[START OF EXCERPTED PASSAGE]
The Readerware Newsletter
Welcome to The Readerware Newsletter.
Readerware 1.95 - Important Announcement
Readerware 1.95 is an important maintenance release, all users should upgrade.
Recently The Library of Congress contacted Readerware about
traffic to their web site. A recent crash of the LOC site
may have been caused inadvertently by a Readerware user flooding the web
site with requests.
For the average Readerware user, this is not an issue. If you use a dial up connection
to the internet, the speed of your connection means that traffic will not cause
problems. Even using a home based high speed connection like DSL or cable, it is
difficult to generate the kind of traffic that caused problems at the LOC site.
But if you are using Readerware at the office with a direct internet connection,
it is possible to flood a site with requests, especially if you are getting a lot
of not found errors.
To avoid this problem, Readerware 1.95 now incorporates a traffic "governor" that
will ensure that no web site is flooded with requests. The way this operates is
that before sending a request to a web site, Readerware checks the elapsed time since
the last request was sent. If below a certain threshold, Readerware will wait
before sending the next request.
For those of you with slow dial up connections it probably won't make any difference,
you will already naturally be above the threshold. So this governor will not make
an already slow connection slower still. But if you do have a high speed connection
you may notice that some batches take longer to process. None of this effects
manual lookups using the Readerware browser.
I hope this will resolve the problems with The Library of Congress and prevent similar
problems from occurring at other sites. I would just like to point out that The
Library of Congress have been very supportive and worked with us to resolve these
issues. According to the LOC, "Our system is still somewhat new and we limit
access to 250 simultaneous users. We are at that maximum number from
9:00 am until 4:00 pm Monday through Friday. Batch search facilities make
it difficult for the average user to compete."
So, please upgrade to Readerware 1.95 as soon as possible. If you do want to
run a large batch at the Library of Congress site, consider doing it outside
their peak hours. Thank you for your cooperation.
Other Readerware 1.95 Features
There are other reasons to upgrade to Readerware 1.95. Some URL handling
changes at Borders and 1BookStreet required a fix, so if you access those
sites you will want to upgrade. There are new sites and other minor
enhancements:
Plus some enhancements to support the new extraction customization facility. You
can read all about this powerful new feature below.
Readerware gets Wired!
[END OF EXCERPTED PASSAGE]
[START OF DATASET EXCERPT]
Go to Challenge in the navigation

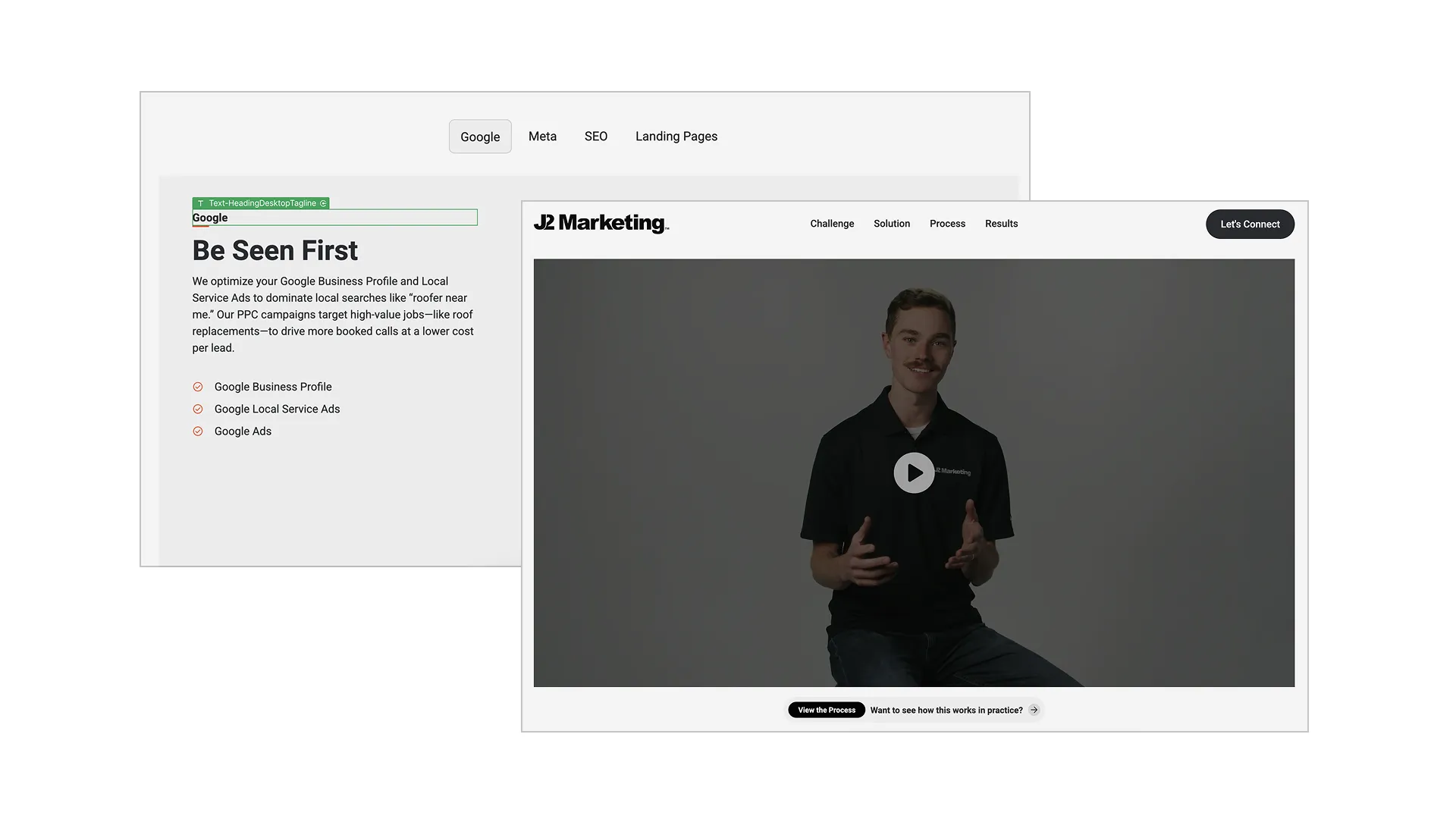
[END OF DATASET EXCERPT]
GOAL — Can you retype the Readerware newsletter word for word, starting with "So, please upgrade" and going on through "new feature below."?

WRITTEN ANSWER —
So, please upgrade to Readerware 1.95 as soon as possible. If you do want to
run a large batch at the Library of Congress site, consider doing it outside
their peak hours. Thank you for your cooperation.
Other Readerware 1.95 Features
There are other reasons to upgrade to Readerware 1.95. Some URL handling
changes at Borders and 1BookStreet required a fix, so if you access those
sites you will want to upgrade. There are new sites and other minor
enhancements:
Plus some enhancements to support the new extraction customization facility. You
can read all about this powerful new feature below.